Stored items

== == ==

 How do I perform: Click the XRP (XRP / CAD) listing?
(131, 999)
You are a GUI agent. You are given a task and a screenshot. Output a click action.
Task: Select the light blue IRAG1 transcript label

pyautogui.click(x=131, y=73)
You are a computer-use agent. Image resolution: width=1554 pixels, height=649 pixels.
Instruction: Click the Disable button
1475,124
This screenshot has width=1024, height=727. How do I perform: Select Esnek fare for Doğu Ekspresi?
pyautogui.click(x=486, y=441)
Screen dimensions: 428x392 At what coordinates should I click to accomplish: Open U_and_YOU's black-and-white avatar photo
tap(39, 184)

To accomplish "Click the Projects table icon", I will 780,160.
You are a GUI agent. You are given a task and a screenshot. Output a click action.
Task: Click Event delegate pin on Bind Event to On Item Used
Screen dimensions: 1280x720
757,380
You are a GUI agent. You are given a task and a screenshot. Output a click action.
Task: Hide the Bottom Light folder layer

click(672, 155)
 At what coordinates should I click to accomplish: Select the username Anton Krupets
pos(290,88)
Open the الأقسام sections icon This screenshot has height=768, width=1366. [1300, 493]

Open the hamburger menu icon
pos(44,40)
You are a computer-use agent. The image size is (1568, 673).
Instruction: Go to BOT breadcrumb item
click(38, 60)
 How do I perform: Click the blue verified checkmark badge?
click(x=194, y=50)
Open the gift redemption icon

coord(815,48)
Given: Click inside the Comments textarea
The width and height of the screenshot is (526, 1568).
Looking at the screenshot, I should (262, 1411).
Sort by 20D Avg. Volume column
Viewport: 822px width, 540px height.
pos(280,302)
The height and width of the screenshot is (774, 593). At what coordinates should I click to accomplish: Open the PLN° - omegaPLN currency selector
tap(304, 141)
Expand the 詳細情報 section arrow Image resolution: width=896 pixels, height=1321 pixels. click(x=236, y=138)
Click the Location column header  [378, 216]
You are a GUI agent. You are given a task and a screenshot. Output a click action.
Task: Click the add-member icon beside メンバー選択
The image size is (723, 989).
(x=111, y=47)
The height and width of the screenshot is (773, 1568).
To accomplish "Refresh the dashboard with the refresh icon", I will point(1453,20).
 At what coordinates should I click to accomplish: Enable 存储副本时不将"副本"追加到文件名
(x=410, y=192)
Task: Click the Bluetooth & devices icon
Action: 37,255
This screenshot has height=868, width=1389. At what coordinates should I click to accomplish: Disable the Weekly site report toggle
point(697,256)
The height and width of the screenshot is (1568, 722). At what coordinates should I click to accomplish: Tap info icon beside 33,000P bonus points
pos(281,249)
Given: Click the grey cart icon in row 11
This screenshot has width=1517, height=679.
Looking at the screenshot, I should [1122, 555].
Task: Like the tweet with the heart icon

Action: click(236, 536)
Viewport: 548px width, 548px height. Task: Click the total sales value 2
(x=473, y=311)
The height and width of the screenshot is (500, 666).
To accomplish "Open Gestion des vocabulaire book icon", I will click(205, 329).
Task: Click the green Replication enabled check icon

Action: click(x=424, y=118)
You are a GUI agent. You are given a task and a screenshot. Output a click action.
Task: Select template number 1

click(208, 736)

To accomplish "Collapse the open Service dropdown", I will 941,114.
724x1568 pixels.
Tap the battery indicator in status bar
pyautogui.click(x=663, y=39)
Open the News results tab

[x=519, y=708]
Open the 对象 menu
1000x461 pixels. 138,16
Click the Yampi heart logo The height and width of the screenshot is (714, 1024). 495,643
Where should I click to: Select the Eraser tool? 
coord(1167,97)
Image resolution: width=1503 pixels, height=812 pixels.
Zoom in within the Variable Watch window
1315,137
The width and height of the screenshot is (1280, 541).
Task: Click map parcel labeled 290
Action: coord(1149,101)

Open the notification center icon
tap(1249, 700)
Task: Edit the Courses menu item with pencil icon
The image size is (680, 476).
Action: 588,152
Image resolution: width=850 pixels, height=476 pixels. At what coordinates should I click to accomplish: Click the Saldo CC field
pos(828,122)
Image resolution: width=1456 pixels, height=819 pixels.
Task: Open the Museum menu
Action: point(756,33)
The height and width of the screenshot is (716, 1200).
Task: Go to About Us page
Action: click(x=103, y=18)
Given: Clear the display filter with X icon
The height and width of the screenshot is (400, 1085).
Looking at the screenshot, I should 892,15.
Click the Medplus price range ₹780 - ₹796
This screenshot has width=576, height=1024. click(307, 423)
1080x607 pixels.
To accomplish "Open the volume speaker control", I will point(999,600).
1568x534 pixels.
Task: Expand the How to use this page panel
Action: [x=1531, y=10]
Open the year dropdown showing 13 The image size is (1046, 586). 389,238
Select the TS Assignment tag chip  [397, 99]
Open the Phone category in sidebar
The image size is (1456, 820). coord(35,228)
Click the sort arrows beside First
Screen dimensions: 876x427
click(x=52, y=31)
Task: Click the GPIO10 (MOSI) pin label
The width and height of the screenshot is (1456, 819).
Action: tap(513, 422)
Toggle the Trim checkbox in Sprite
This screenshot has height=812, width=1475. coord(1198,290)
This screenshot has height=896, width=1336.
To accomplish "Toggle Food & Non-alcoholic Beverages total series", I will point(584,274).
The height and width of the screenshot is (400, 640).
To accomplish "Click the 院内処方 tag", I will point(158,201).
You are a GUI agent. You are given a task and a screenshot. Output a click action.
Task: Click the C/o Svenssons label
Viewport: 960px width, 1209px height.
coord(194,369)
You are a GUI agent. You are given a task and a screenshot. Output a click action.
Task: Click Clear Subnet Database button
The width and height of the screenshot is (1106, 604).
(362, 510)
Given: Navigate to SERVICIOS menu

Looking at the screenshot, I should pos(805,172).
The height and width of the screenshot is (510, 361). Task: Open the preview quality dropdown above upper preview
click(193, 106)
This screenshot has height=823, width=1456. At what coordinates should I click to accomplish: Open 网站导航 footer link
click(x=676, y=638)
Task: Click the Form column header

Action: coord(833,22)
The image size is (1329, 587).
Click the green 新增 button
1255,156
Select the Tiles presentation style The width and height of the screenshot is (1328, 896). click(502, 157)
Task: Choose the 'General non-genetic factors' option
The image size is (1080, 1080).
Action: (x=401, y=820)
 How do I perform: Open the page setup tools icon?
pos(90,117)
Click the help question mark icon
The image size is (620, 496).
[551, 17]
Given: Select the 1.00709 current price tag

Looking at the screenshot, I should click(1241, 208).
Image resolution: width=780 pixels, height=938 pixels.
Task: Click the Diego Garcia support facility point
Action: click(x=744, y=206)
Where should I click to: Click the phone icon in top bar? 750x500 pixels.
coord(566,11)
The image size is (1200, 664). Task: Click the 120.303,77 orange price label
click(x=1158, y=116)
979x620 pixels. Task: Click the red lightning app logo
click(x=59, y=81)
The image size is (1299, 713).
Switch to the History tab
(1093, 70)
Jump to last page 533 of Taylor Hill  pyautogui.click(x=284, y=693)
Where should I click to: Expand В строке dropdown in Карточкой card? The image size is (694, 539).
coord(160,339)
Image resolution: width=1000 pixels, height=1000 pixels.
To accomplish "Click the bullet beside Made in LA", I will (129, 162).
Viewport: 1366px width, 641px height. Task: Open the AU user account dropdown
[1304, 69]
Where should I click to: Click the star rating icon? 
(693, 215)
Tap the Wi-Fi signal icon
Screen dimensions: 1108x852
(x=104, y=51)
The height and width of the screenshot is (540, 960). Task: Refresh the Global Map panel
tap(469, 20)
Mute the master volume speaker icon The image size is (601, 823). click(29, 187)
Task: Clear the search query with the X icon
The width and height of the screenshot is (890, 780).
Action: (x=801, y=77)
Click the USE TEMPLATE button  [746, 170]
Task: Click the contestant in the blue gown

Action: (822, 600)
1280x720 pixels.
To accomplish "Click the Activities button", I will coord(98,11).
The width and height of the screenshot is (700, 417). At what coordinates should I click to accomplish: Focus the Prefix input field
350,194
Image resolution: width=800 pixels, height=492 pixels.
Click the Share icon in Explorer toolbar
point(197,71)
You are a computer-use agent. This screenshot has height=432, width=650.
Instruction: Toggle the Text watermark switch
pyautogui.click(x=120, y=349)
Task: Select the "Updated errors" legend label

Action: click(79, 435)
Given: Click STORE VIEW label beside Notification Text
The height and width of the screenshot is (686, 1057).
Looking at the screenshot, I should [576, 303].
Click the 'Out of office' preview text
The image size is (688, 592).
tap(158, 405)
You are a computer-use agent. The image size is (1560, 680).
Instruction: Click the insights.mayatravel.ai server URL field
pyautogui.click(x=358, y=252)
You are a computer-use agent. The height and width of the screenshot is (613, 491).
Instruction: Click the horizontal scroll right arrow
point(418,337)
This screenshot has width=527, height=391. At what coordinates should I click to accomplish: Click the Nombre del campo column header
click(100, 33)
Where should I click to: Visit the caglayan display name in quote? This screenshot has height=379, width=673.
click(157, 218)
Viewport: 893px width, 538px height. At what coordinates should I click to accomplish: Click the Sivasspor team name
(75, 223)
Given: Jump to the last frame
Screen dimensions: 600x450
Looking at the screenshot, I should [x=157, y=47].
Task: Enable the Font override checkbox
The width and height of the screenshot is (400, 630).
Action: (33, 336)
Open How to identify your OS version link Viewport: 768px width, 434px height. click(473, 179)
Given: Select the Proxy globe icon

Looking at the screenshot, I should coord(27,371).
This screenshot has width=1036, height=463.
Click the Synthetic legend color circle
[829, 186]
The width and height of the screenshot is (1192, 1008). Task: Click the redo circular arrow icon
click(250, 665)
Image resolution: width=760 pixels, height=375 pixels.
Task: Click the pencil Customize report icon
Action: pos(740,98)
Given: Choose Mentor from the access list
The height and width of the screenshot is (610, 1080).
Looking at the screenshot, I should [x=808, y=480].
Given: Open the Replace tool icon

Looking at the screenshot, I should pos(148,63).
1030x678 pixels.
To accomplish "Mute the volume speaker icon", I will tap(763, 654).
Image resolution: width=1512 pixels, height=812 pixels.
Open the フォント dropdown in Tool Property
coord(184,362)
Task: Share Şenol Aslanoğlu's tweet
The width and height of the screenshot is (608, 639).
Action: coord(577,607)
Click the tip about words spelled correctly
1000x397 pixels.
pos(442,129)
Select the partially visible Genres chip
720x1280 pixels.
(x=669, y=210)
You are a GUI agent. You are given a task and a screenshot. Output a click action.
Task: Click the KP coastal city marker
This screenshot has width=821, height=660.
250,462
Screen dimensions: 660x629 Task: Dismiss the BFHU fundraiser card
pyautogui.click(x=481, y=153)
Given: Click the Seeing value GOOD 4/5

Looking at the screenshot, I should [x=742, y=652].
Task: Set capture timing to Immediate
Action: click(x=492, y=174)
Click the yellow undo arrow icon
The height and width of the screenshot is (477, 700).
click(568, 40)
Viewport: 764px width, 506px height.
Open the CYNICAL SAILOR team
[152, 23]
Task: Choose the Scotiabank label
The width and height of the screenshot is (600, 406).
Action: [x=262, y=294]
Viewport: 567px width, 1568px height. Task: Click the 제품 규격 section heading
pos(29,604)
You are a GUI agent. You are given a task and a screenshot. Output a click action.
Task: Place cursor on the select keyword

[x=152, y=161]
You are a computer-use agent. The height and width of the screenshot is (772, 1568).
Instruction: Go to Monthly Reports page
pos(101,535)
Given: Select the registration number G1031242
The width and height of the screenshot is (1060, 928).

== == ==

Retrieve each line of the data in which the word "Jump" can be found.

Result of the exercise
Jump to last page 533 of Taylor Hill  pyautogui.click(x=284, y=693)
Given: Jump to the last frame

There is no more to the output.